School in Philadelphia, Pennsylvania, U.S.

Communications Technology High School was a public high school serving grades 9–12 located at 8110 Lyons Avenue in the Hedgerow neighborhood of Philadelphia, Pennsylvania. The school, which was located next to George Pepper Middle School, was part of the School District of Philadelphia's Comprehensive High School Region; in its later years, it operated as a campus of John Bartram High School, which is still in operation. In 2013, amid the rapid growth of publicly-funded charter schools in Philadelphia, the City shut down Communications Technology High School, along with 22 other district-run schools, to cut costs and consolidate the district's remaining students on fewer campuses. Students enrolled at Communications Technology at the time were automatically re-enrolled at the main campus of John Bartram High School.

== History ==
Communications Technology High School was originally known as the George Wolf School, named for the 19th century Pennsylvania governor nicknamed the "father" of the state's public schools. Construction began on the school building, designed by noted Philadelphia schools architect Irwin T. Catharine, in 1926, and the project was completed the following year.
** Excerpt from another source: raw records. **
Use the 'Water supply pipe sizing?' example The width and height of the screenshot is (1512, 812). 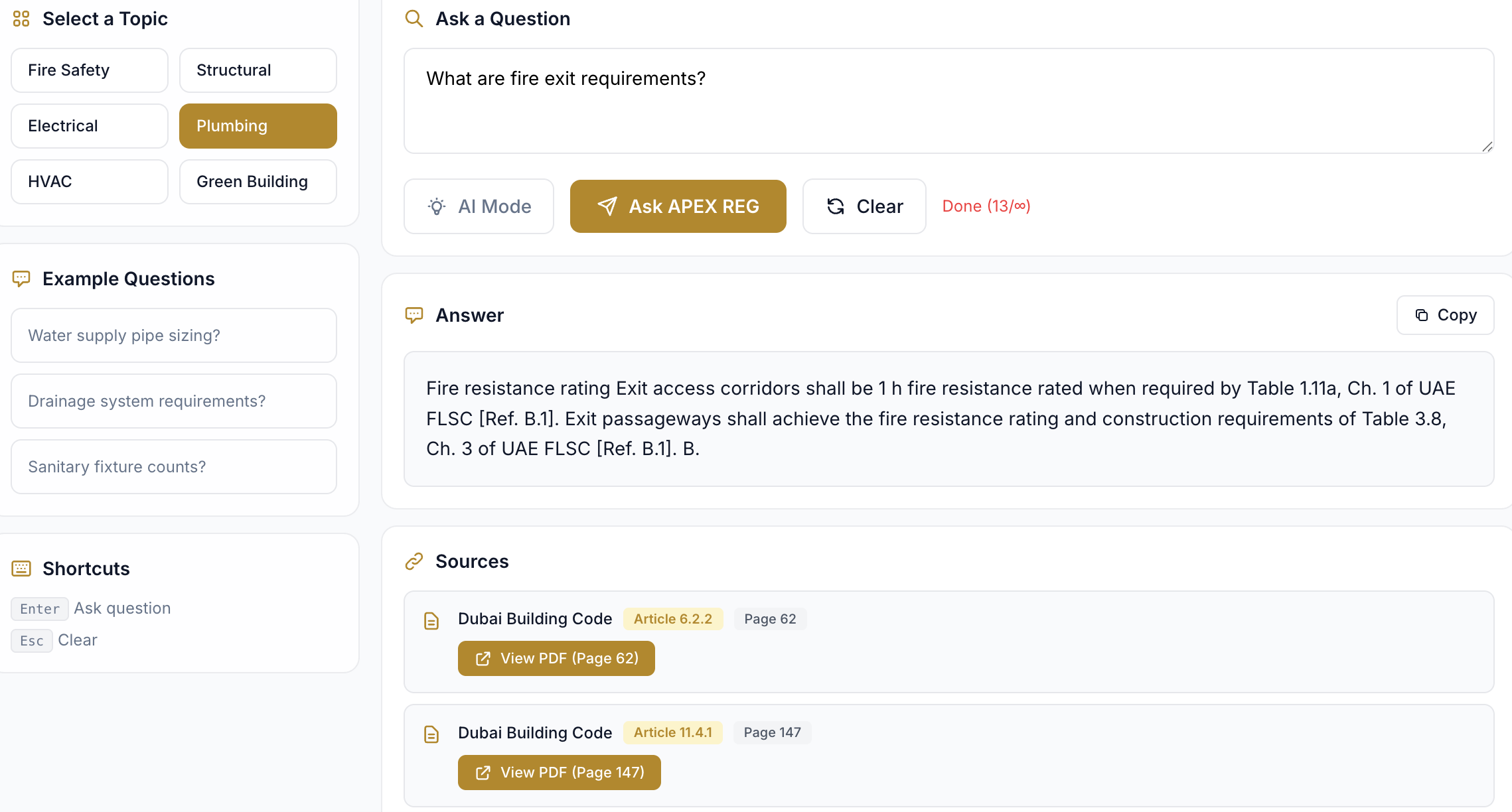click(174, 336)
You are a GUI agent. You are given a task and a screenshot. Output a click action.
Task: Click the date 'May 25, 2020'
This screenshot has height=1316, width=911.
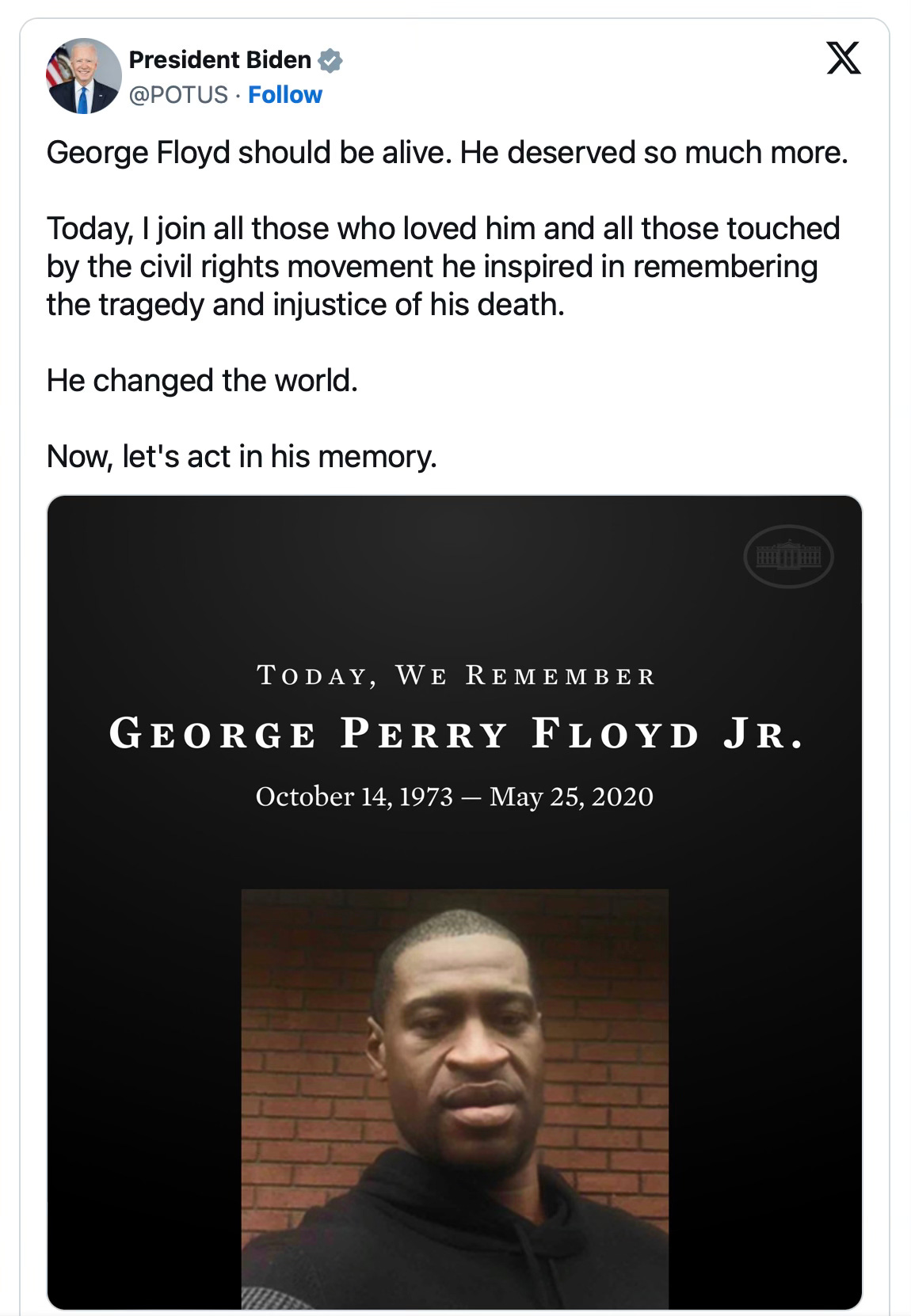tap(571, 796)
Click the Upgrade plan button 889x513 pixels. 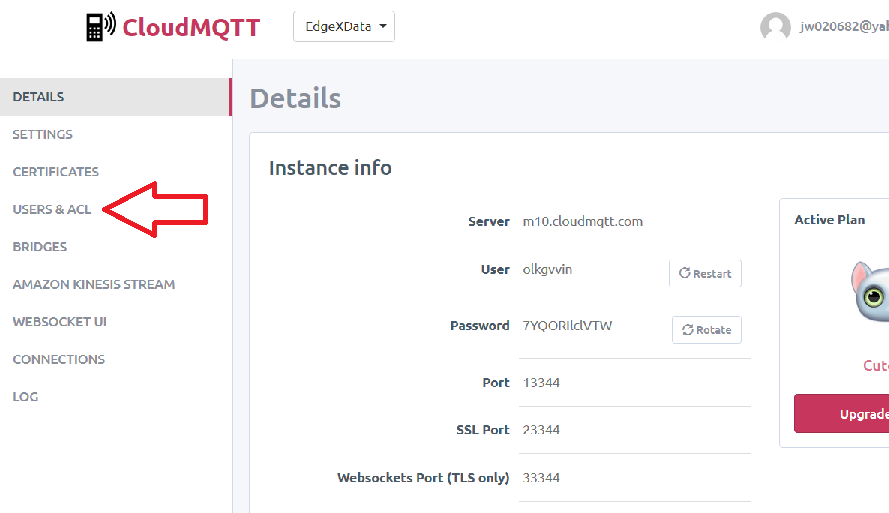(x=842, y=414)
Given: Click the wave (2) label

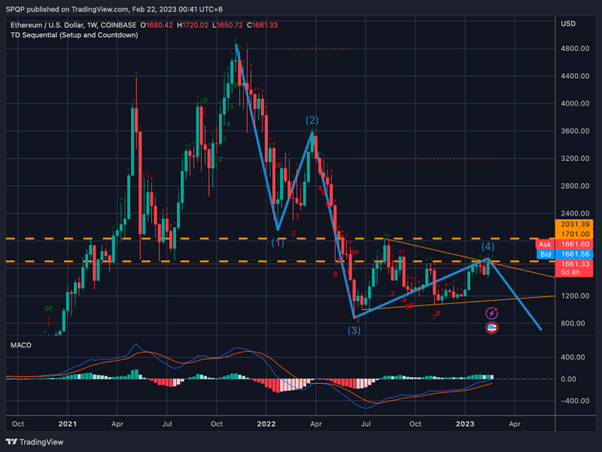Looking at the screenshot, I should 312,120.
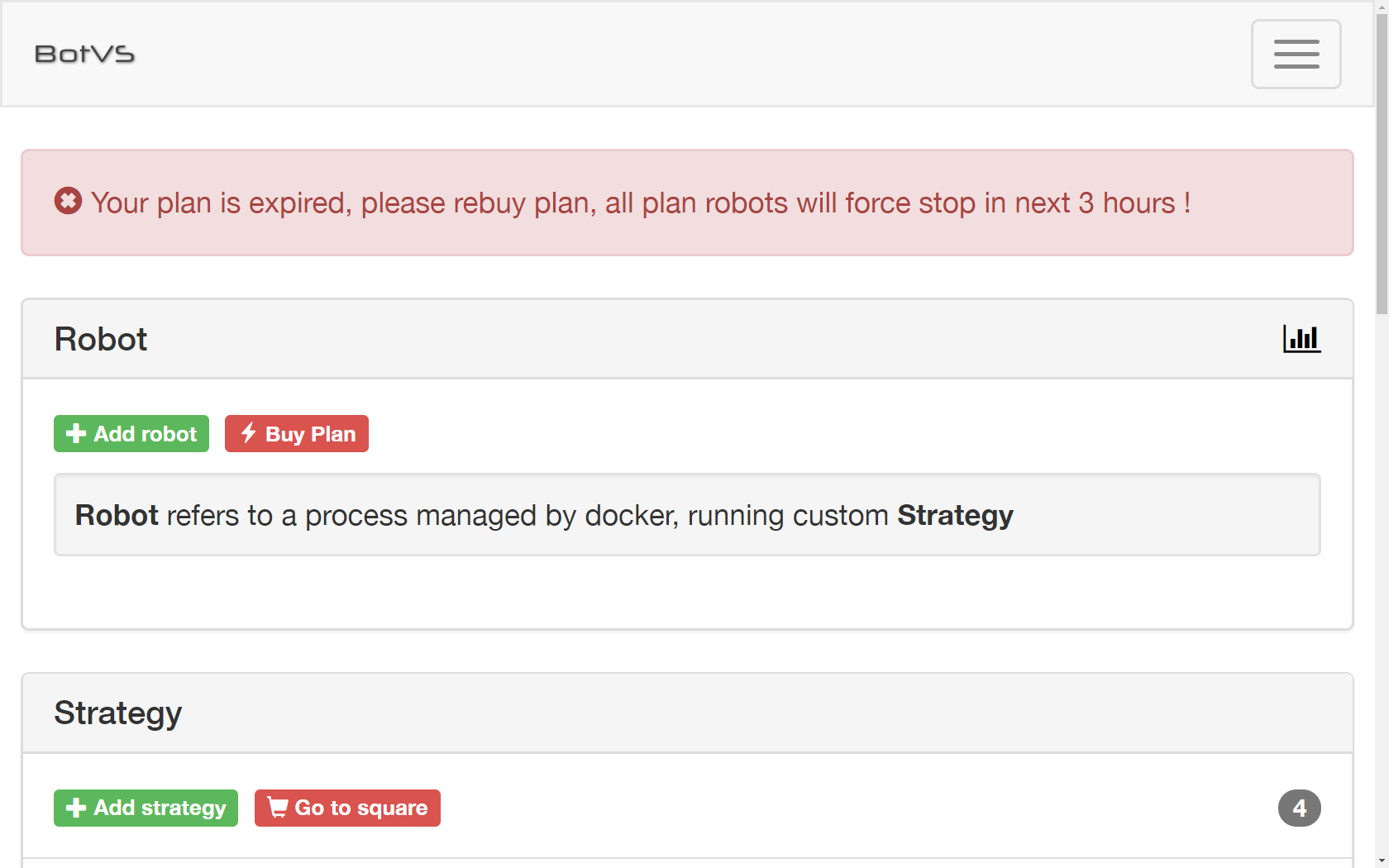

The building's three yellow brick stories, which are arranged in nine bays with projecting end bays and a raised basement, are built in the Late Gothic Revival-style; the design features an arched main center entrance surrounded by stone, a two-story projecting stone bay window, and a crenellated parapet. The school opened to students on November 18, 1927. Its building was added to the National Register of Historic Places in 1988.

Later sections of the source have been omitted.